Hi all,
I have come across a gene, which show a 7 fold increase in Treatment (3 replicates ) vs Control (3 replicates ),while looking at FPKMS.(Took Mean of treament/Mean of Control to get a foldchange)
But doing differential expression(using counts from htseq-count),I am getting a log2foldchange of -0.5 which means the Treatment has lower expression as compared to Controls.
There are couple more such instances that show discordancy between differential expression and FPKMS.
Any suggestions?
Thanks,
Ron
I'll add that FPKMs are sometimes sequencing-depth normalized in incredibly problematic and unrobust ways. As a general rule, DESeq2/edgeR/limma are to be trusted over anything FPKMs say.
So,what should be the result I go with in this case? fold change from FPKMS or fold change from DEseq ?
Don't use fold changes from FPKM for any type of quantitative analysis. They will not be properly normalized for comparisons between samples or replicates. You should instead look at fold changes that normalize for these differences. In a "standard" analysis, DESeq / DESeq2 / EdgeR / limma will perform such a normalization.
agreed.
at the moment best practices are:
deseq - library size correction and vst limma - voom cpm calculation with some sort of normalization method (e.g., quantile) edger - not entirely sure, not too familiar with it.
i tend to use tpm alot as well, as it doesn't have the same issues as FPKM and RPKM.
agreed with the agreement ;P. I'd only offer the caveat that, while TPM is universally preferable to F/RPKM, it is still a purely relative abundance metric. For this reason alone, it's not really appropriate to use as is for quantitative comparison between samples / condition .

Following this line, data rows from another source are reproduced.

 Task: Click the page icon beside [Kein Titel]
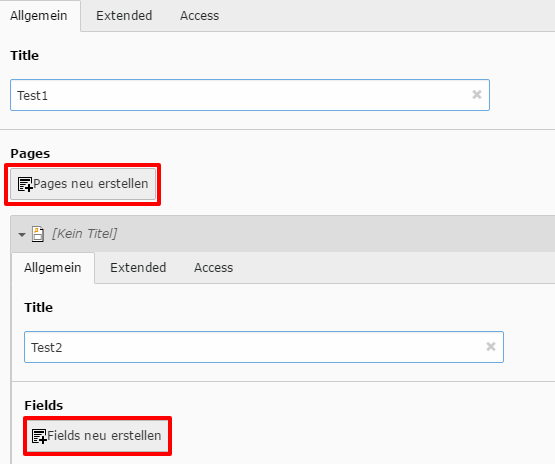click(x=38, y=234)
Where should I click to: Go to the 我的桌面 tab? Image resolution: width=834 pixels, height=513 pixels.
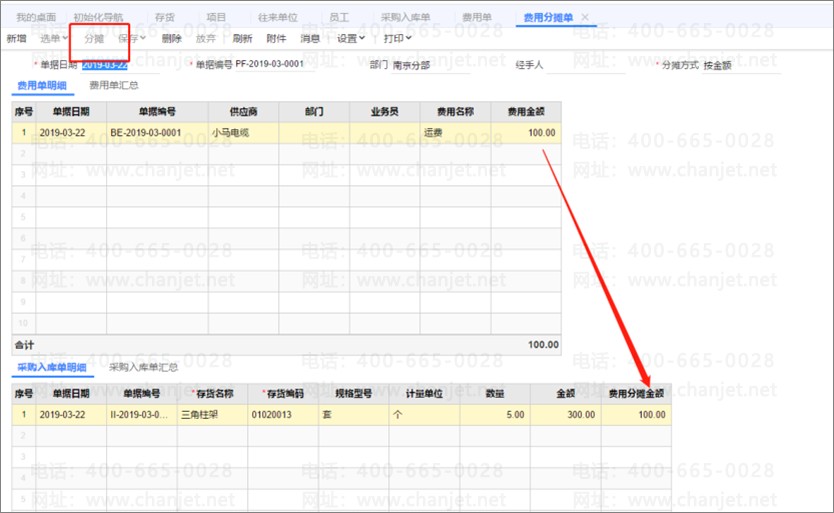[x=33, y=18]
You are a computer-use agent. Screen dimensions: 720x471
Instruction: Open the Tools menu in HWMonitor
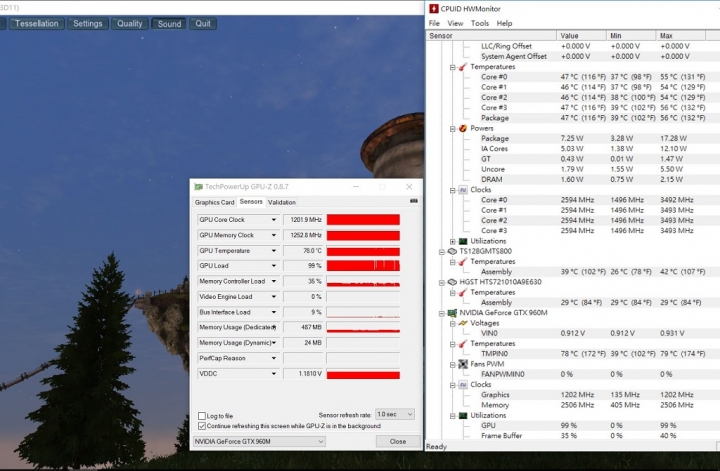(x=480, y=23)
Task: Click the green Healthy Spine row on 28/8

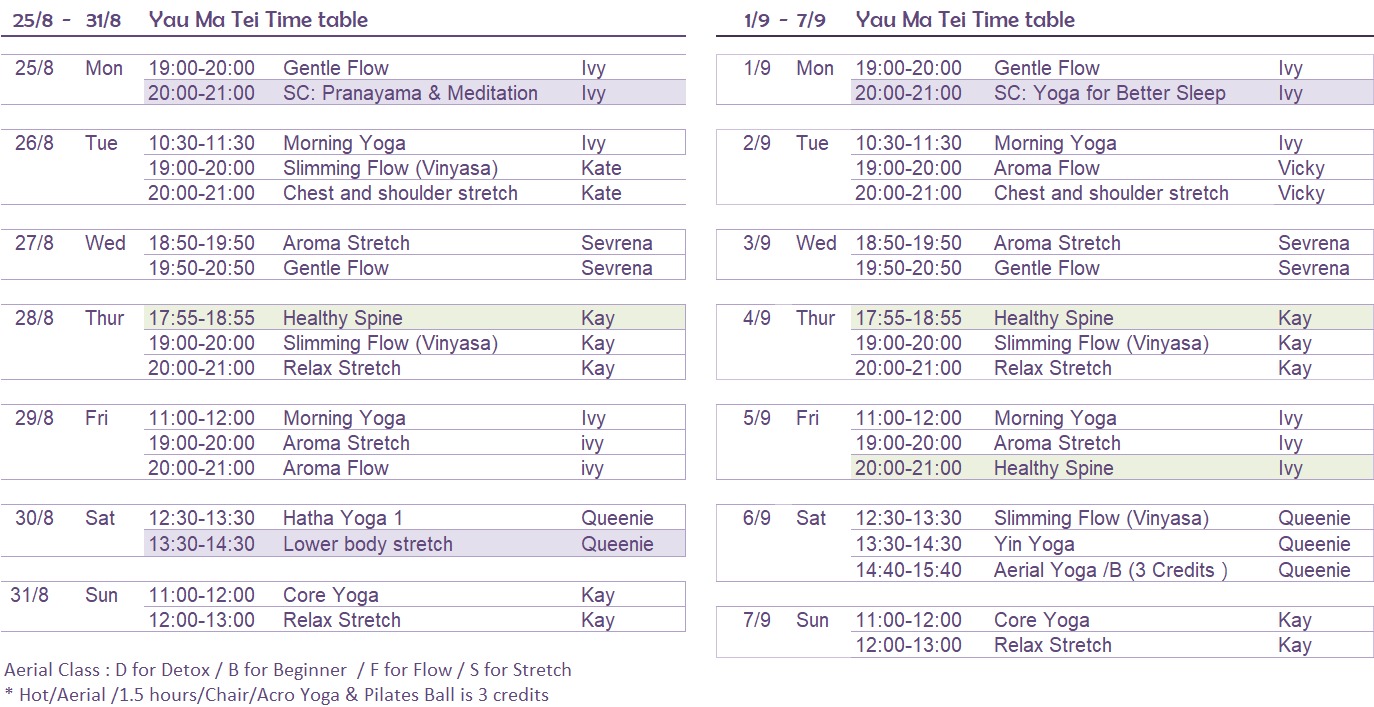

eh, technically rnaseq is only relative quantification without ERCC spike-ins and even then it's somewhat iffy. FDA SeqC has some good work on this issue. also both tpm and cpm can be used for between sample comparisons because they are normalized per million reads, so that should be fine. but i think both are still biased towards larger transcripts. in the past i've found it's a good idea to look at quantile 0.4 as a good cut off for DEG analysis, or use normalized counts from similar sized intergenic regions as an indication of sequencing noise.
True, but spike-ins can exhibit crazy variability / imprecision. Theoretically they are great, but their practical utility is mediated to a large degree by the skills of the person preparing the samples.
yep, completely agree. massively parallel sequencing is unfortunately very noisy especially for smaller and low abundance features. also i think this problem scales linearly with sequencing depth. in my opinion it's still a very "experimental" technology.
Okay,another thing I wanted to know is that a norm to see such differences(have you guys come across such differences too in the past)?
I've never seen differential expression ... ever ... :D. Just kidding. It depends. If your gene annotation has say 15000 genes, and 14000 are differentially expressed then yea, there's probably a problem. What you want are sanity checks. Do you see something that you should expect to see ... a positive control.